Show that if the edges of $K_6$ are coloured using two colours, then it contains two monochromatic triangles.
We first define the random variable $X$. Given any colouring of $K_6$, $$X=\text{number of monochromatic triangles for that colouring}$$
Now, we number the vertices of the graph with numbers from $1$ through $6$. We define $$X_{i,j,k} = \begin{cases} 1, & \text{if i, j, k form a monochromatic triangle} \\ 0, & \text{otherwise}. \end{cases}$$
It is easy to see that $X=\sum X_{i,j,k}$. Now, by linearity of expectation, $$\mathbb E[X]=\sum \mathbb E[X_{i,j,k}]$$
Since there are $\binom63=20$ triangles, the sum on the right side has exactly $20$ terms.

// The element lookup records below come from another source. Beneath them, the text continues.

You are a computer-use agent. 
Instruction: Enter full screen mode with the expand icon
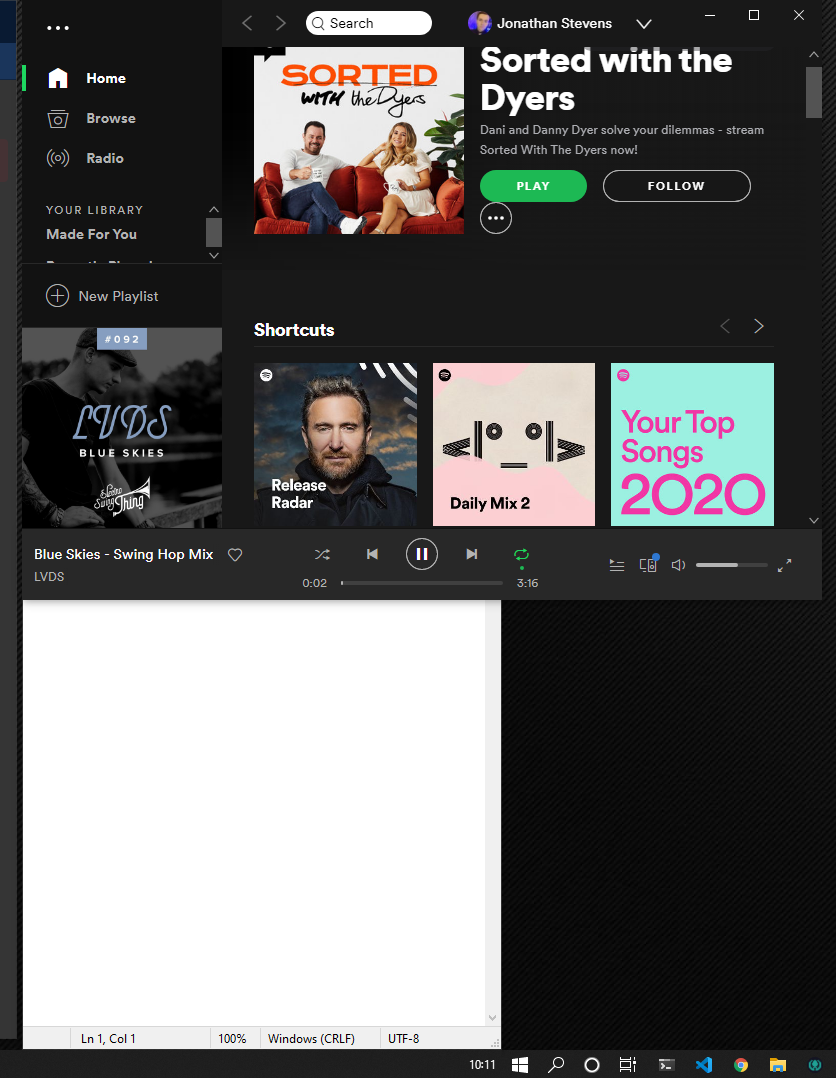(784, 565)
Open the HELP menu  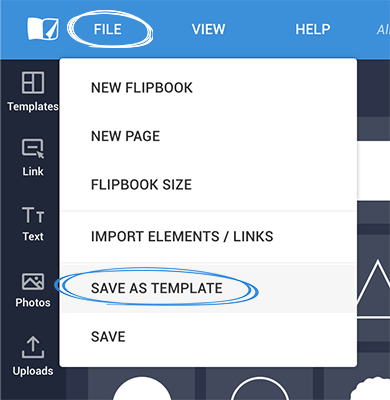(x=313, y=29)
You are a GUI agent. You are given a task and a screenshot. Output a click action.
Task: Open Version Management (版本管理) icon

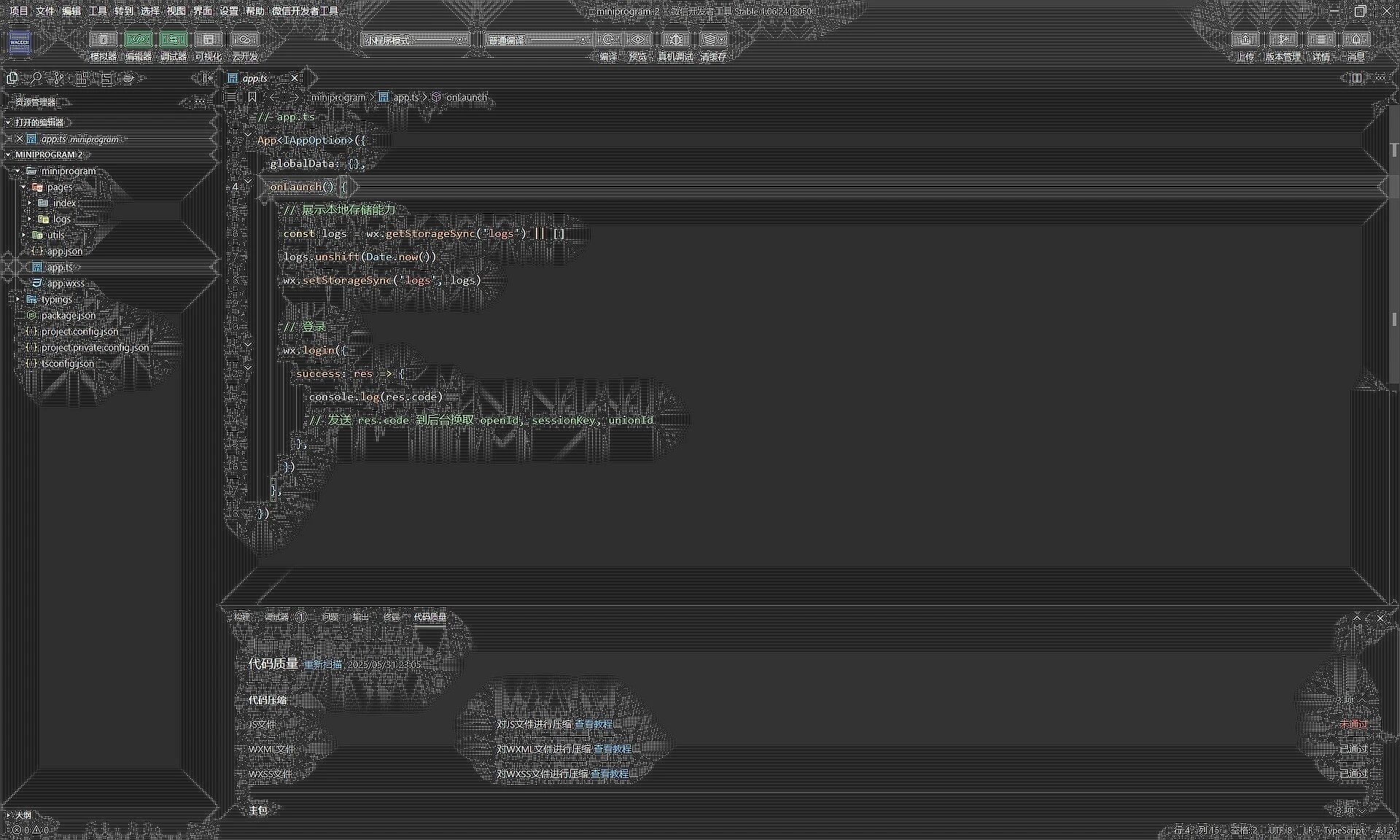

By symmetry, we can say that $\mathbb E[X_{i,j,k}]=\mathbb E[X_{a,b,c}]$. Hence, $$\mathbb E[X]=20 \mathbb E[X_{1,2,3}]$$
Now note that the triangle formed using $1,2,3$ can form $2$ monochromatic triangles (one of them blue, the other red), and the remaining $15-3=12$ edges can be coloured in $2^{12}$ ways. Hence there are $2^{13}$ edge-colourings where $1,2,3$ form a monochromatic triangle. The total number of edge-colourings is $2^{15}$, and so $\mathbb E[X_{1,2,3}]=\dfrac{2^{13}}{2^{15}}=\dfrac14$. Thus $$\mathbb E[X]=20 \mathbb E[X_{1,2,3}]=20\cdot \dfrac14=5$$
But this is clearly incorrect. There can't always be $5$ monochromatic triangles. So what am I doing wrong?
Thanks in advance.
I don't think there is a very simple solution using the probabilistic method since the "common" bounds given by the probabilistic method's bound for $R(k,k)$ are not sharp at all, and a direct consequence of what we want to prove is that $R(3,3)\leq 6$. While most direct probabilistic method bounds for $R(3,3)$ are much larger.
Here is what I found:
Suppose we have a $K_6$ colored with black and white, wlog there is a black $K_3$ called $T$, Let $a,b,c$ be the other $3$ vertices (the ones not in $T$). Then each of them has at least two white edges toward $T$. This means if you pick two vertices $u,v$ from the set $\{a,b,c\}$ there is a vertex $x$ in the $T$ with white edges towards $u$ and $v$. Therefore none of the $3$ edges between $a,b,c$ can be white (because if edge $uv$ is white then $u,v,x$ forms a white triangle). Therefore the $3$ edges must be black, but this also gives us an extra triangle.
Note the bound is sharp when you color a $K_{3,3}$ in black and the rest in white (you get two white $K_3$'s and no black $K_3$).